No vácuo regulatório antes da aprovação das novas regras, a Antaq autorizou a construção e a operação privada de três portos. Um deles foi o Superporto do Açu, do grupo EBX, do empresário Eike Batista, no município de São João da Barra, no norte do estado do Rio de Janeiro.
Com início de operações previsto para 2012, o Superporto terá calado profundo, para receber navios de grande porte, além de acesso estratégico às rodovias e linhas ferroviárias. O empreendimento dará suporte às operações de extração e tratamento de petróleo e gás da Bacia de Campos – a maior reserva petrolífera do Brasil.
Investimento em infraestrutura portuária é responsabilidade federal
Nos portos públicos, todo o investimento em infraestrutura cabe ao governo federal.
Para resolver os gargalos atuais, seriam necessários R$ 42,88 bilhões, segundo o estudo do Ipea. O total deveria ser aplicado em construção, ampliação e recuperação de áreas portuárias (R$ 20,46 bilhões), obras de acessos terrestres (R$ 17,29 bilhões), dragagem e derrocamento (R$ 2,78 bilhões) e outras melhorias (R$ 2,34 bilhões).

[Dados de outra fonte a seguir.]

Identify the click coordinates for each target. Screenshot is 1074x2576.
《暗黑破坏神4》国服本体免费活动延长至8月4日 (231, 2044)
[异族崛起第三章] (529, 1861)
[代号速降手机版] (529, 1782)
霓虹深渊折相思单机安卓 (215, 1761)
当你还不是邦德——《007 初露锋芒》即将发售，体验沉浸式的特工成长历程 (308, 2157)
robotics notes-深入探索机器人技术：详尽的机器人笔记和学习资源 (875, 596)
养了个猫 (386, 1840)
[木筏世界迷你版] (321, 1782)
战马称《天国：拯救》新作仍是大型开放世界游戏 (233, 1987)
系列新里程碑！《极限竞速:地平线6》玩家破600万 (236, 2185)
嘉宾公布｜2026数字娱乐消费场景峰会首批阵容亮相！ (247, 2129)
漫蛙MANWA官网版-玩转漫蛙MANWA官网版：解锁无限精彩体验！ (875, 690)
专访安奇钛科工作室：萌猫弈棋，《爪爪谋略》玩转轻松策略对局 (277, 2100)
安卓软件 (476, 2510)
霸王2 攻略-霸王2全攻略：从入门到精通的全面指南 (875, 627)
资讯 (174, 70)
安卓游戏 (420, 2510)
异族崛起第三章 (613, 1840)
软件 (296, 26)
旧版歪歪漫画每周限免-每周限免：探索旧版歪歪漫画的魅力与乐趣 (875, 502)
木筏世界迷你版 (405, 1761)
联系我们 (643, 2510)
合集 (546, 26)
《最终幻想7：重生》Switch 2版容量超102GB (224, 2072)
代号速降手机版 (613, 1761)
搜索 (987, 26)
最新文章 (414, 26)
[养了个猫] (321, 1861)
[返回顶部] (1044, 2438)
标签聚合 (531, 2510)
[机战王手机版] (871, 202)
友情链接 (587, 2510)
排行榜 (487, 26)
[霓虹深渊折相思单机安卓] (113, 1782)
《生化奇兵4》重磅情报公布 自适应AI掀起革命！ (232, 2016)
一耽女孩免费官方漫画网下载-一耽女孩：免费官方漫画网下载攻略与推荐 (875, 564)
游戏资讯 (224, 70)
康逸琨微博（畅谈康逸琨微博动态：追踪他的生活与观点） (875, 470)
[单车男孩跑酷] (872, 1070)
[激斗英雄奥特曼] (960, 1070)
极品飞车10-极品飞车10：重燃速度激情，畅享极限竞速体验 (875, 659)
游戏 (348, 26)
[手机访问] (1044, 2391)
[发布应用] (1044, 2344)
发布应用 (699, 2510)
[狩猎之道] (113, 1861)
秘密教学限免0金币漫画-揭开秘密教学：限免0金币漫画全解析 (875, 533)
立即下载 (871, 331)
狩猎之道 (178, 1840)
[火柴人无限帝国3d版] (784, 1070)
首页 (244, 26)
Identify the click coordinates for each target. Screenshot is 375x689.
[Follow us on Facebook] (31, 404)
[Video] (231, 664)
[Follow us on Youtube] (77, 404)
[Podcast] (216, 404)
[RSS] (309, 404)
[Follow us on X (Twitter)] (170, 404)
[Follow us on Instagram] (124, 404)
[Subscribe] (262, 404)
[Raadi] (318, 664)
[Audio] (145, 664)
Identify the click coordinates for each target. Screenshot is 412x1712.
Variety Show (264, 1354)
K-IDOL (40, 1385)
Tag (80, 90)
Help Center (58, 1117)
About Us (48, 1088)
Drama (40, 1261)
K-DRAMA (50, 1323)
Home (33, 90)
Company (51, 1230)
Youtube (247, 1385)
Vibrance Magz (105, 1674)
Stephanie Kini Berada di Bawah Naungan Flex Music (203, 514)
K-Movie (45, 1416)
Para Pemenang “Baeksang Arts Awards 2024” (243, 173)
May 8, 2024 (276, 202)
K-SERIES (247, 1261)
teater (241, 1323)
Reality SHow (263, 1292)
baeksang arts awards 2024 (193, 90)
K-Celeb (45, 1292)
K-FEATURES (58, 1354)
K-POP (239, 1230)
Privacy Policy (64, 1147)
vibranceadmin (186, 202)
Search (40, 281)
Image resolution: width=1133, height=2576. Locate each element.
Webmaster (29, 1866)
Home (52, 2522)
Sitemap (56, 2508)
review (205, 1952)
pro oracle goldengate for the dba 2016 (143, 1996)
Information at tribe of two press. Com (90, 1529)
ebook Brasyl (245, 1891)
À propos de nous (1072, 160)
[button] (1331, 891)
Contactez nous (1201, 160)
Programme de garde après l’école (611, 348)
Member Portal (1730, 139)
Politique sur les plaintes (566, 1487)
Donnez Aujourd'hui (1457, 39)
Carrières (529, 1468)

O Programa de Aceleração do Crescimento (PAC), lançado em janeiro de 2007 pela administração de Luiz Inácio Lula da Silva, destinou R$ 2,7 bilhões do seu orçamento de R$ 657,4 bilhões para melhorias em 12 portos até 2010.
Entre as obras mais contempladas pelo PAC estão dragagens, totalizando R$ 1,5 bilhão, dentro do do Programa Nacional de Dragagem.
“O Programa Nacional de Dragagem é ousado, considerado um dos maiores do mundo”, diz Manteli. “Estamos minimizando aquelas dificuldades que nós tínhamos nos acessos dos navios aos portos.”
Mas Campos afirma que os investimentos incluídos no PAC englobam apenas 19,2% do número de obras identificadas como necessárias para os portos e correspondem a 23% do total de investimentos necessários para corrigir esses gargalos.
Além disso, dos 14 projetos de melhorias iniciados em portos brasileiros, somente sete foram concluídos.
Do total de R$ 2,7 bilhões previstos no PAC para investimentos em portos de 2007 a 2010, o governo investiu R$ 789,1 milhões, segundo o último relatório do PAC, divulgado em 9 de dezembro de 2010.
Manteli reclama da série de documentos com as mesmas informações para diferentes órgãos do governo e que devem ser preenchidos pelos responsáveis pelas embarcações obrigatoriamente em português.
“O número de documentos, guias e formulários que se tem que preencher chega a 112, para mais de 20 instituições”, completa Manteli.
Para facilitar o processo, o governo federal está implantando o programa Porto Sem Papel. Trata-se de um sistema informatizado para unificar todas as bases de informações. Com um único formulário preenchido pelo responsável pelo navio, as informações podem ser acessadas por todos os órgãos envolvidos no embarque ou liberação da carga.
O sistema está em teste em Santos (SP), no Rio de Janeiro (RJ) e em Vitória (ES) e deve reduzir em 25% o tempo que o navio fica atracado.
Mas Campos têm mais recomendações.
“A alfândega dos portos deveria operar 24 horas para que pudesse dar mais fluidez à liberação de cargas”, opina. “Sugerimos também a regulamentação do direito de greve no serviço público. Têm instituições públicas que às vezes fazem greve de 20, 30, 40 dias. Como vai dizer para um chinês, por exemplo, que não consegue chegar com a carga porque o porto está em greve?”